Inferred phylogenetic relationships among Brachyura based on nucleotide sequence of 13 mitochondrial PCGs using maximum likelihood (ML) and Bayesian inference (BI). Alpheus distinguendus was used as the outgroup. The bootstrap value (BP) and Bayesian posterior probability (BPP) of each node are shown as BP based on the NT dataset/BPP based on the NT dataset, 100/1.00.

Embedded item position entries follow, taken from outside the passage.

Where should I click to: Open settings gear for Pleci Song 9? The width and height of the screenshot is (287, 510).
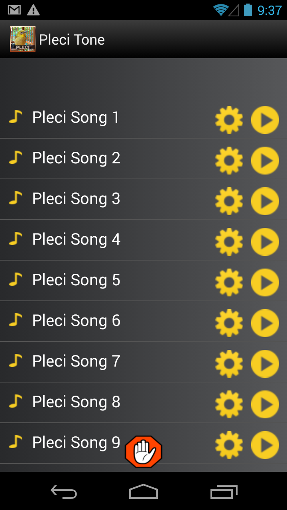[x=229, y=445]
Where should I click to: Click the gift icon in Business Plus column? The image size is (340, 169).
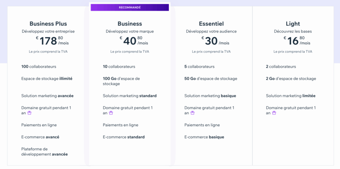[x=29, y=113]
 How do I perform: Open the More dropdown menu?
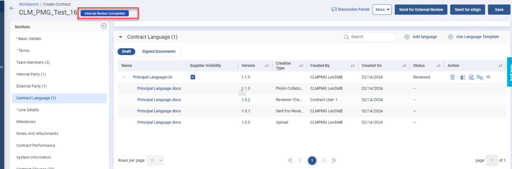click(383, 10)
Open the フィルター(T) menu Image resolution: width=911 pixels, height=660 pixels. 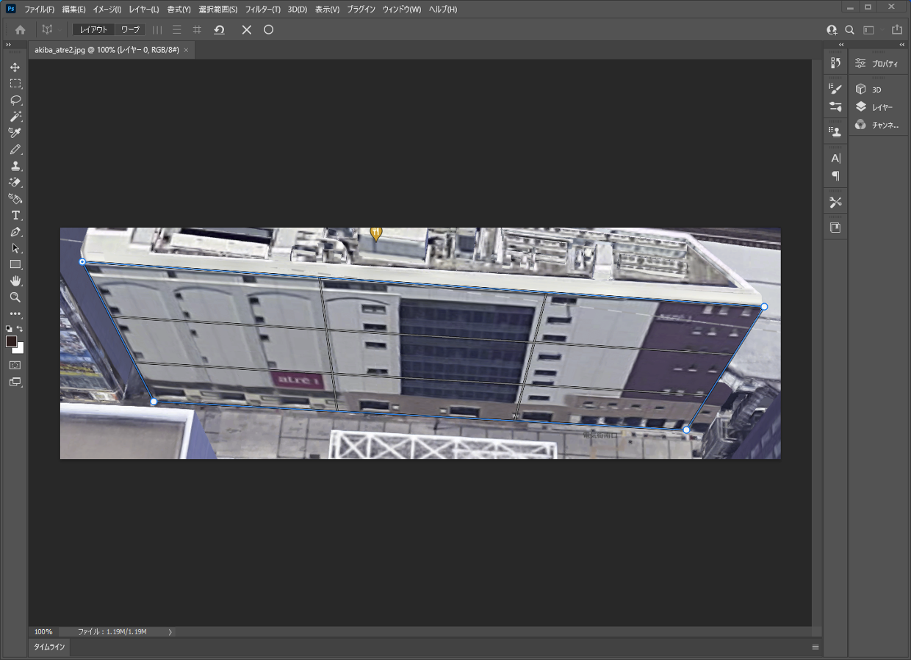[262, 10]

The phylogenetic position of Ilyoplax deschampsi is always within Grapsoidea21, 47, 49, 50. I. deschampsi belongs to the family Dotillidae, Ocypodoidea. The real phylogenetic position of I. deschampsi should be closer to the Grapsoidea species that shown in Fig. 5. Recent studies on the genus Ucides have also shown similar classification51, 52. G. dehaani belongs to Potamidae, Potamoidea53. However, the phylogenetic tree showed that Potamidae are associated closely with Varunidae, Grapsidae, Sesarmidae, Dotillidae, and Xenograpsidae. This result is in agreement to that inferred from 23 Brachyuran crabs, in which the author use the two mitogenomes21. Phylogenetic relationships between I. deschampsi, G. dehaani and Grapsoidea species need to be reconsidered by integrating more mitogenomic data. More mitogenomic data will also lead to a better overall understanding the phylogenetic relationships among Brachyuran crabs.

Availability of data and materials

The data set supporting the results of this article is available at NCBI (KU589292).